PROBLEM DESCRIPTION>
Beginning with the line that contains "Task: Select the LIVING navigation menu item", reproduce the remaining lines of the material exactly, up to and including the last one, but no pictures.

DATASET RECORDS>
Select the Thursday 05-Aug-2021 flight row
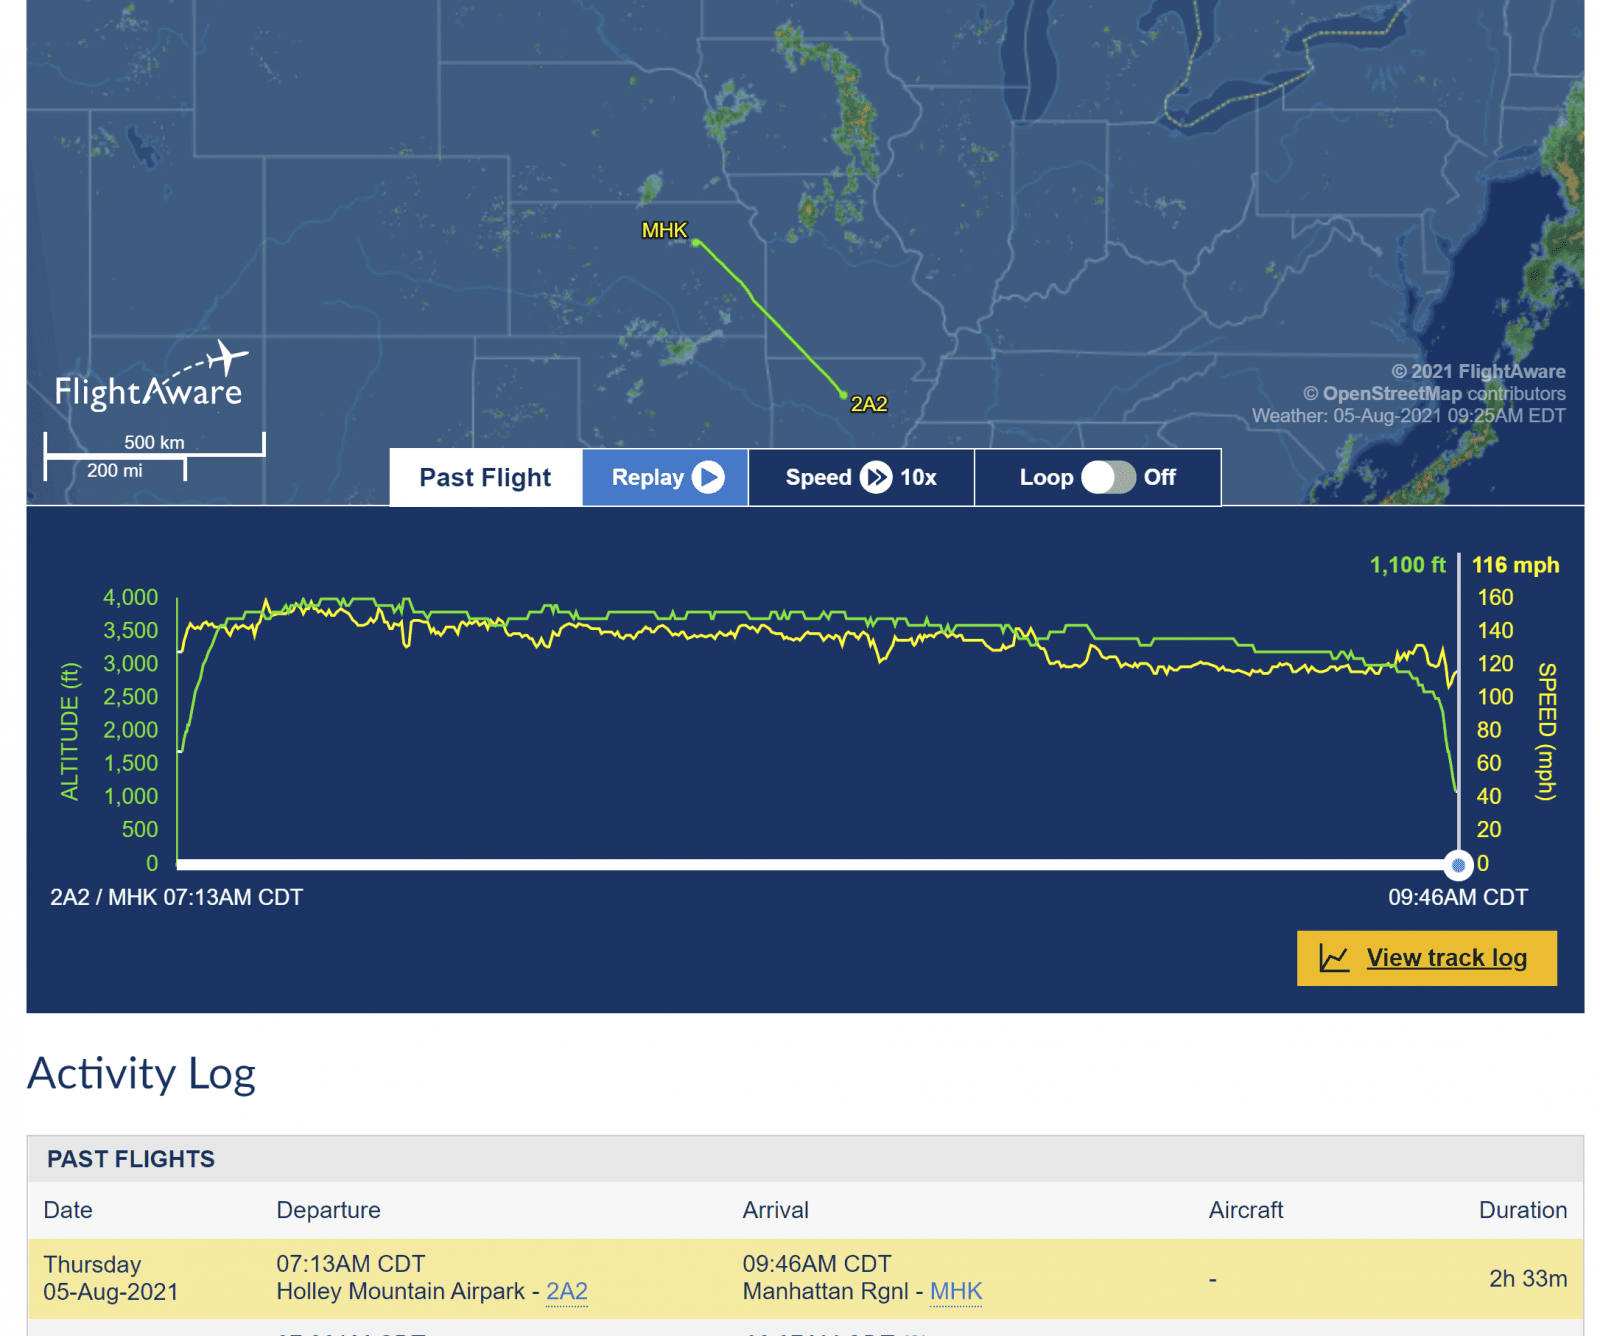The height and width of the screenshot is (1336, 1600). (x=800, y=1278)
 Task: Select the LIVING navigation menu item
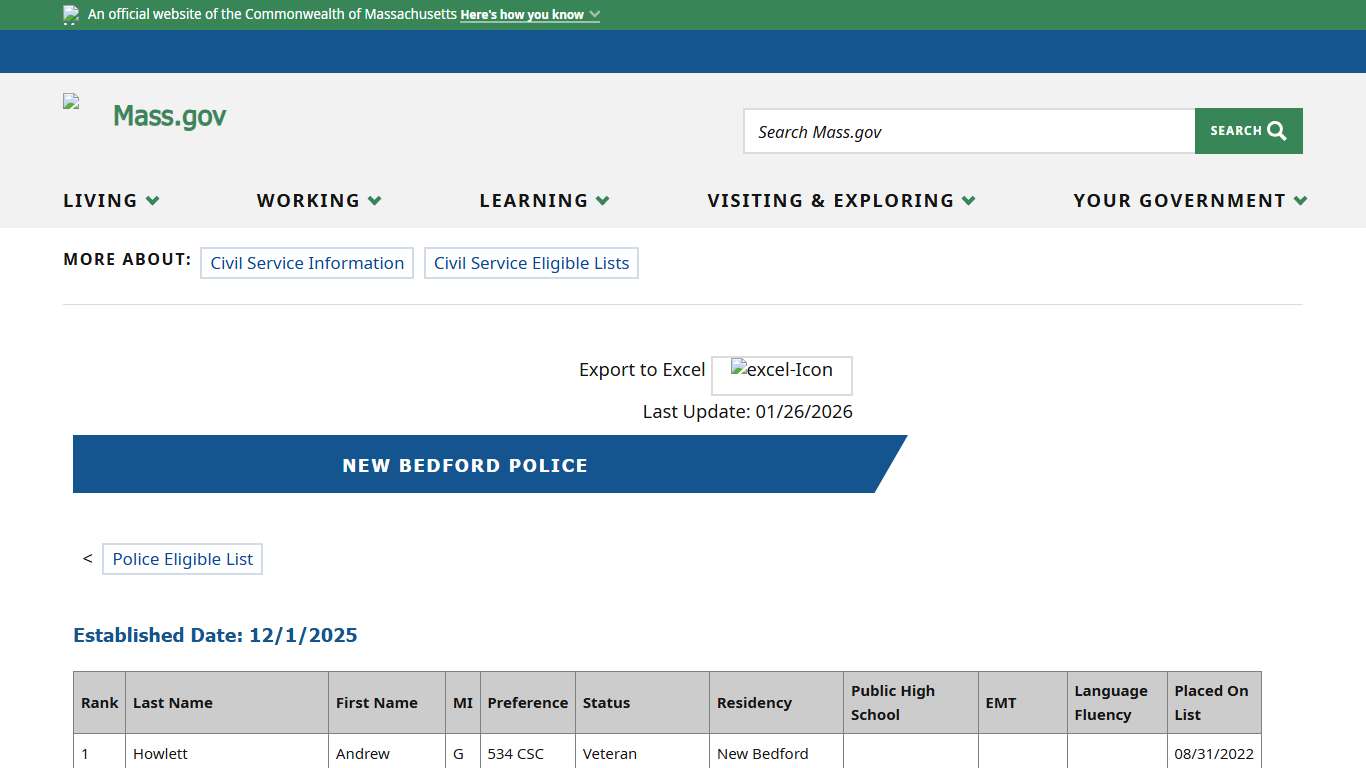coord(100,200)
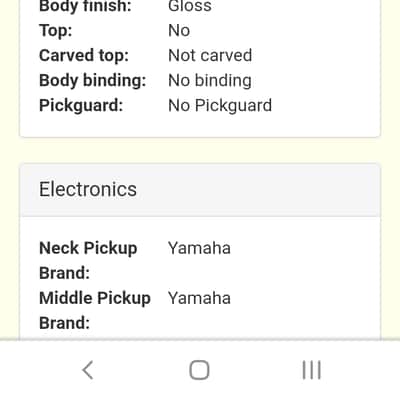Select the Body finish label
The width and height of the screenshot is (400, 400).
coord(85,6)
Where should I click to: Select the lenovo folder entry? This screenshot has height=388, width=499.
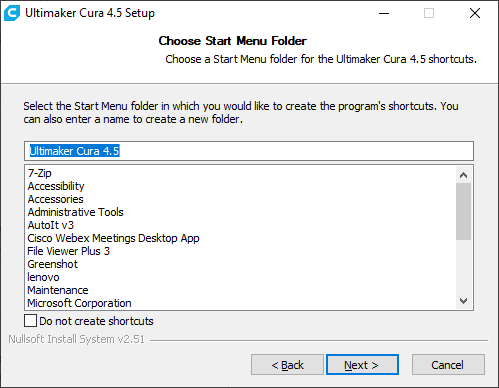(43, 277)
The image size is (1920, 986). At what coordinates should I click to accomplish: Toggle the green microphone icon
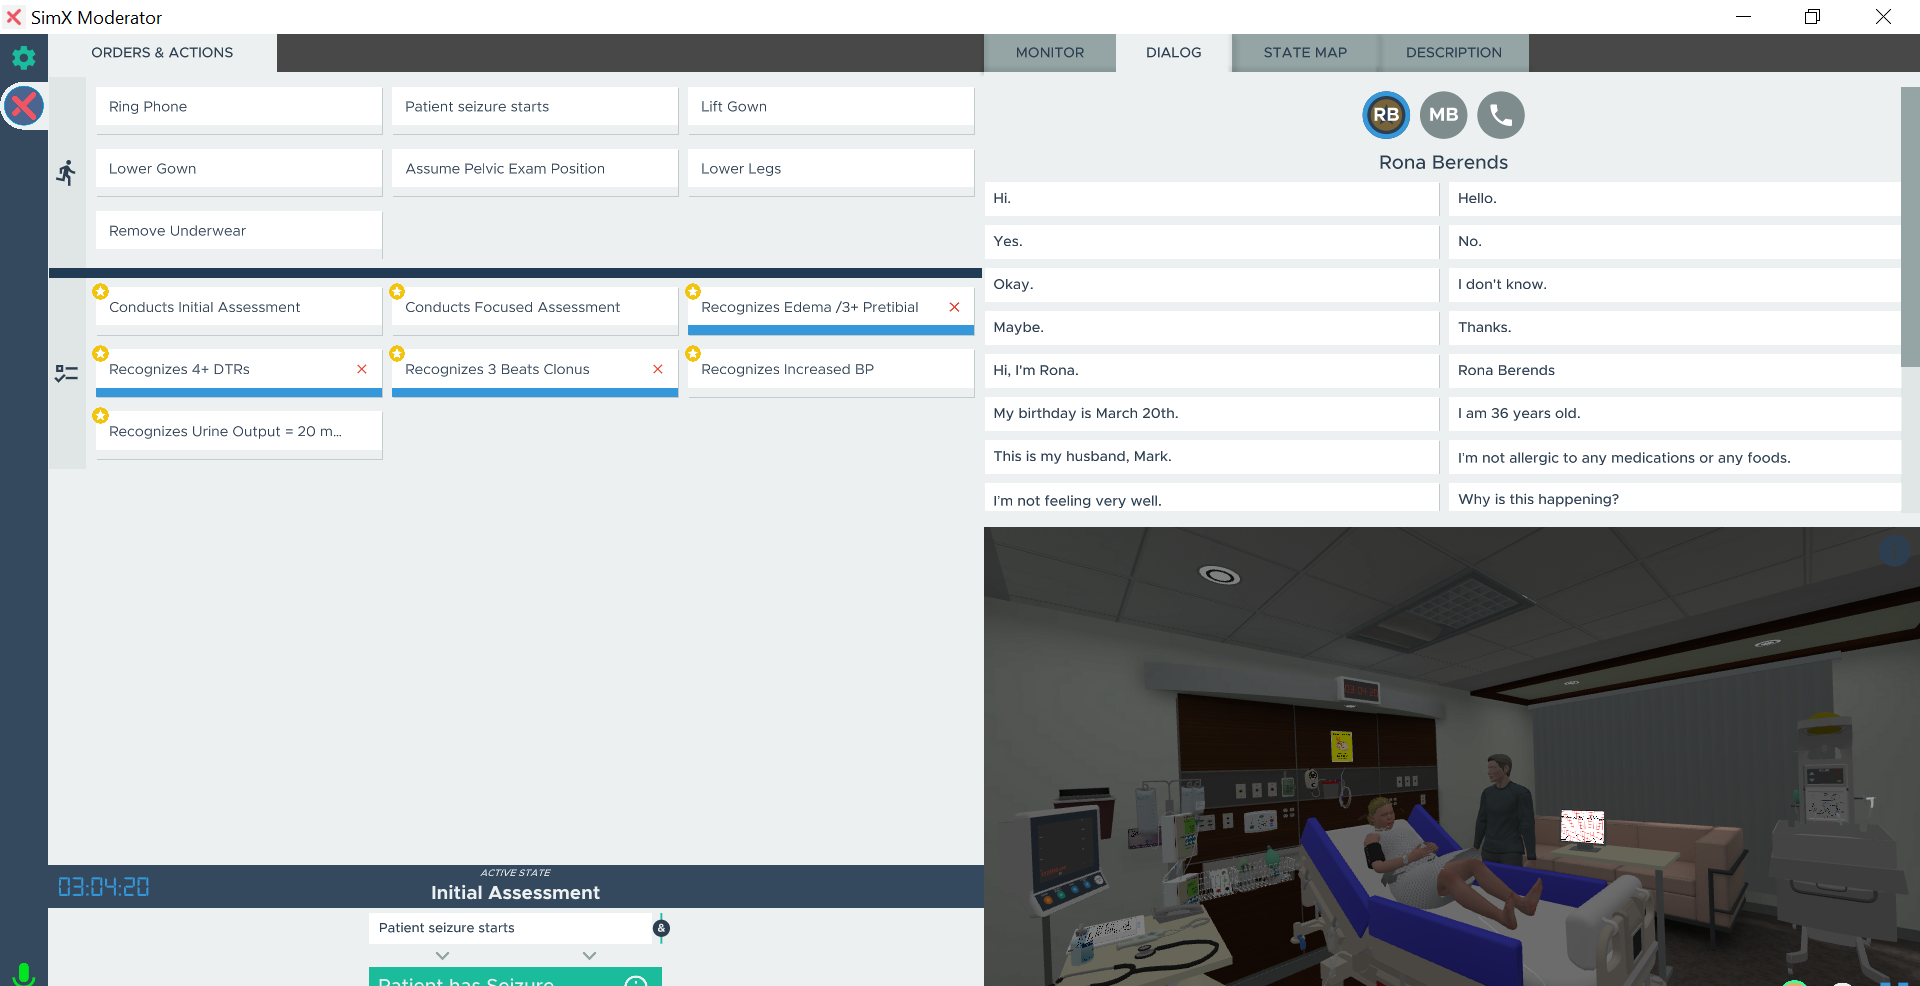23,973
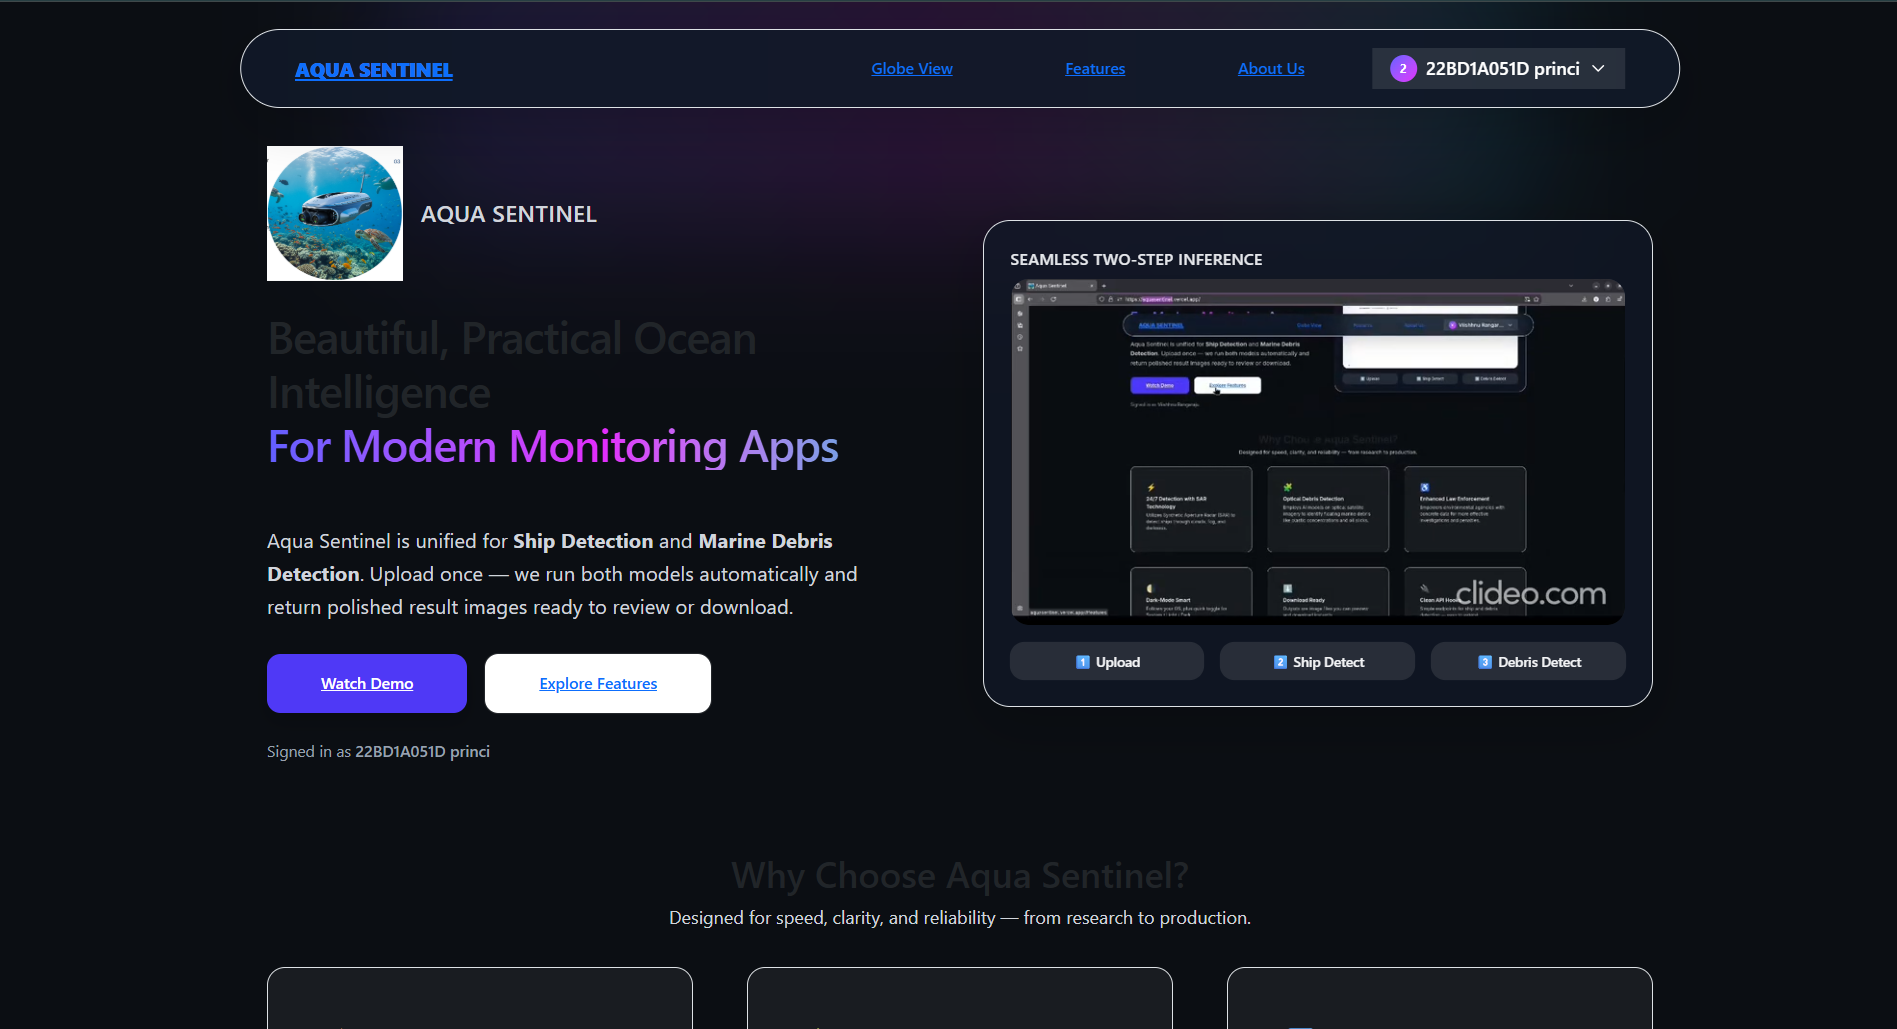The height and width of the screenshot is (1029, 1897).
Task: Click the demo video preview thumbnail
Action: coord(1317,452)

WRITTEN SOLUTION>
 Task: Select the LIVING navigation menu item
coord(100,200)
Select the Body finish label
The width and height of the screenshot is (400, 400).
coord(85,6)
Where should I click to: Select the lenovo folder entry? This screenshot has height=388, width=499.
(43, 277)
The image size is (1920, 986). At what coordinates should I click to accomplish: Toggle the green microphone icon
23,973
The height and width of the screenshot is (1029, 1897).
Task: Click the demo video preview thumbnail
Action: coord(1317,452)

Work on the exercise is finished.